* Requirement
Your answer must be a single number: how many lines in the records include the word "computer".

*** Records shown ***

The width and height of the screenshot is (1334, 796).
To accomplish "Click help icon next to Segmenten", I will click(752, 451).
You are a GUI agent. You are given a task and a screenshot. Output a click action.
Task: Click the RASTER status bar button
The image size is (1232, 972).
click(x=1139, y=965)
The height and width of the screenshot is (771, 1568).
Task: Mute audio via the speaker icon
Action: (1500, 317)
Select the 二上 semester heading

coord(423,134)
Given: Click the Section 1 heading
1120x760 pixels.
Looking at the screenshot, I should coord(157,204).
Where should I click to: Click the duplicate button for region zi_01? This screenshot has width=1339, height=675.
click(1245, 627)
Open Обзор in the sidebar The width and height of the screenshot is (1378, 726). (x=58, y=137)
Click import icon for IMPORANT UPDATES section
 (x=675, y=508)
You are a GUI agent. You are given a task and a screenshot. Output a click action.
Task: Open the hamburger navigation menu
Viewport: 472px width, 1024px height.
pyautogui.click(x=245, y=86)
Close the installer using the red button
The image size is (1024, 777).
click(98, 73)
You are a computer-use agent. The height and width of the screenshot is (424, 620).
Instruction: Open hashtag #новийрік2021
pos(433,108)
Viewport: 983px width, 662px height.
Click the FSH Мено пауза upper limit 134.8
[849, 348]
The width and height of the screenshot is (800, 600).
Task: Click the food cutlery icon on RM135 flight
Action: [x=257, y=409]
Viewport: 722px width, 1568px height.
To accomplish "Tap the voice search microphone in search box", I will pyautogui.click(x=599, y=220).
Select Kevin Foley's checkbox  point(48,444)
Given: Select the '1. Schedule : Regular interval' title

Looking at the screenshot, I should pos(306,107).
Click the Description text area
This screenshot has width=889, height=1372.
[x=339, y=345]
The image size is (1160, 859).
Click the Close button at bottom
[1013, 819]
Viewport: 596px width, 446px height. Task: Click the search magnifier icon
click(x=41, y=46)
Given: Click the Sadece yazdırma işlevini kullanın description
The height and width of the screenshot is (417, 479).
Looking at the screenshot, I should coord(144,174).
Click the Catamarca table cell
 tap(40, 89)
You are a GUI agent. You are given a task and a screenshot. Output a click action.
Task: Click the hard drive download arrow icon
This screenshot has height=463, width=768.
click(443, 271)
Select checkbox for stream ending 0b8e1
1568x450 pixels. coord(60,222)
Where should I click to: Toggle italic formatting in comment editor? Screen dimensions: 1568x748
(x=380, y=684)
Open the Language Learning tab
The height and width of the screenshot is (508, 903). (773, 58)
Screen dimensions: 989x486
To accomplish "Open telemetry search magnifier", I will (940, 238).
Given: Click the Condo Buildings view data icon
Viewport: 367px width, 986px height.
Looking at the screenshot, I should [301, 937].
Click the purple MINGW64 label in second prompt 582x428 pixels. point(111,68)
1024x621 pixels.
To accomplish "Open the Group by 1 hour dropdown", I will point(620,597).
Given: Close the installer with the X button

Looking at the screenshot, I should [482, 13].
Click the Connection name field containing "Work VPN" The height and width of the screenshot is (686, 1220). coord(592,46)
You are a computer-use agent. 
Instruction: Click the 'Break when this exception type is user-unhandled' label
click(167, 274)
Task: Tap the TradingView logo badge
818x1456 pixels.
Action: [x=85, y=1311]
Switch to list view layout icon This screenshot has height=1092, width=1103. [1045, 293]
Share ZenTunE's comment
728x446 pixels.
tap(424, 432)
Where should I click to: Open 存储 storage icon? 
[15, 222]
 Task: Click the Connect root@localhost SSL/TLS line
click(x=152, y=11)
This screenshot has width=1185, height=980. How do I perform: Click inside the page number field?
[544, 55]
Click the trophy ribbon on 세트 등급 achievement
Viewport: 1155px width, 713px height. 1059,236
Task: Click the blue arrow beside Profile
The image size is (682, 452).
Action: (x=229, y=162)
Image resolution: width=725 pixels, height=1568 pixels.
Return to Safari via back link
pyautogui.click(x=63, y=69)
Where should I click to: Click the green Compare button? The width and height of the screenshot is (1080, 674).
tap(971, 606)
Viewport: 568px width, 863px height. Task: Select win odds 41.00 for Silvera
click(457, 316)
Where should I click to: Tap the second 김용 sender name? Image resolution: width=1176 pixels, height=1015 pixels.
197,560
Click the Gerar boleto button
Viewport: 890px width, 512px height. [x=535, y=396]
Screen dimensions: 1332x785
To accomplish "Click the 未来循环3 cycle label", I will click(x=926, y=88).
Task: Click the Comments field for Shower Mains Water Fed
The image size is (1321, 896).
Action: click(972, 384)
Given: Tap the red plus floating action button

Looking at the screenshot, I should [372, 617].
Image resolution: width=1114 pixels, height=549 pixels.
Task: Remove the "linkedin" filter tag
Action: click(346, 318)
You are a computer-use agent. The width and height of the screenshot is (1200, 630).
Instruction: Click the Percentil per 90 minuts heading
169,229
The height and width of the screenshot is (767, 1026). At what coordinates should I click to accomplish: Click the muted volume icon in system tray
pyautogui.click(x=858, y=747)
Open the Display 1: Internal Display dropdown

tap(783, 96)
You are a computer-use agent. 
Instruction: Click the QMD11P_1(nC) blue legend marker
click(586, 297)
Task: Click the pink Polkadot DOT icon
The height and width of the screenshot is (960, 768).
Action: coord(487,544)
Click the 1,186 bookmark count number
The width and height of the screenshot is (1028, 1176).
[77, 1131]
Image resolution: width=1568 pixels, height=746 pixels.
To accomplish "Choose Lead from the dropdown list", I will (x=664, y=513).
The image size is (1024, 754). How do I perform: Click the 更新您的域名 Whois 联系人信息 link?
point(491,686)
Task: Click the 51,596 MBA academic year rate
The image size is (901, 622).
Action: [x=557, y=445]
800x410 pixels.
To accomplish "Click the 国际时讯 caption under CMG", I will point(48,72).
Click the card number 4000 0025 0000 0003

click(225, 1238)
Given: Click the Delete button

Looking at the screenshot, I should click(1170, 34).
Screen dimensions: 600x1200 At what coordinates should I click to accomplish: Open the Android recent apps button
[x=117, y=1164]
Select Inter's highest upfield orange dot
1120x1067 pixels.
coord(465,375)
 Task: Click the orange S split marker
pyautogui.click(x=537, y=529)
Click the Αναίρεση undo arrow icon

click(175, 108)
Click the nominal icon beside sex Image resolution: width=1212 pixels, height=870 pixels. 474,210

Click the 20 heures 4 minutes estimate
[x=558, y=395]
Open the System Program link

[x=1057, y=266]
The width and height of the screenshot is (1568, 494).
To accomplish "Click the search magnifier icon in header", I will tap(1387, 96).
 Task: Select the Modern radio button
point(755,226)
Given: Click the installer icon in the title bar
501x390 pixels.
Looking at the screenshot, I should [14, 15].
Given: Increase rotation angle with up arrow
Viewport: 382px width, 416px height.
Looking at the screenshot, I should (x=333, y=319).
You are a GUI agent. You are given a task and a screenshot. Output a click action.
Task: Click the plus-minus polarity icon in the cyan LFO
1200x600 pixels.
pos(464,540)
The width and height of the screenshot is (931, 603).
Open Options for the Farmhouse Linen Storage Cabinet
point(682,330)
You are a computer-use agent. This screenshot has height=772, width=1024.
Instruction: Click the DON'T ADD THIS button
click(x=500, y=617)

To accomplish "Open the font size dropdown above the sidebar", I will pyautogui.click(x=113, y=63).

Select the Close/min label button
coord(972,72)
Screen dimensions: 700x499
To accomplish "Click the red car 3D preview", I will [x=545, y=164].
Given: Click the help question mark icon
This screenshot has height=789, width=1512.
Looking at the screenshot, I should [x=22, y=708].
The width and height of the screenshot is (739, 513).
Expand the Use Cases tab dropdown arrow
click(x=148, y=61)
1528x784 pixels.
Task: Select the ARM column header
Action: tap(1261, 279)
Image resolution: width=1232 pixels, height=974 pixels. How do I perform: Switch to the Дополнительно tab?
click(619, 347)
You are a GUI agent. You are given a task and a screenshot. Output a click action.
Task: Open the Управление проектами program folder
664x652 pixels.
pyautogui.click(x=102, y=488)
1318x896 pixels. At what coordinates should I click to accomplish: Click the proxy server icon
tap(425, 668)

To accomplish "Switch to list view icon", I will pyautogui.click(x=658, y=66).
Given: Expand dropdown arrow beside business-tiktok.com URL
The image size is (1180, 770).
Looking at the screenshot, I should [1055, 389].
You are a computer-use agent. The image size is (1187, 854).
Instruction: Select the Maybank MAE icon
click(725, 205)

*** End of Records shown ***

* Answer to the problem
6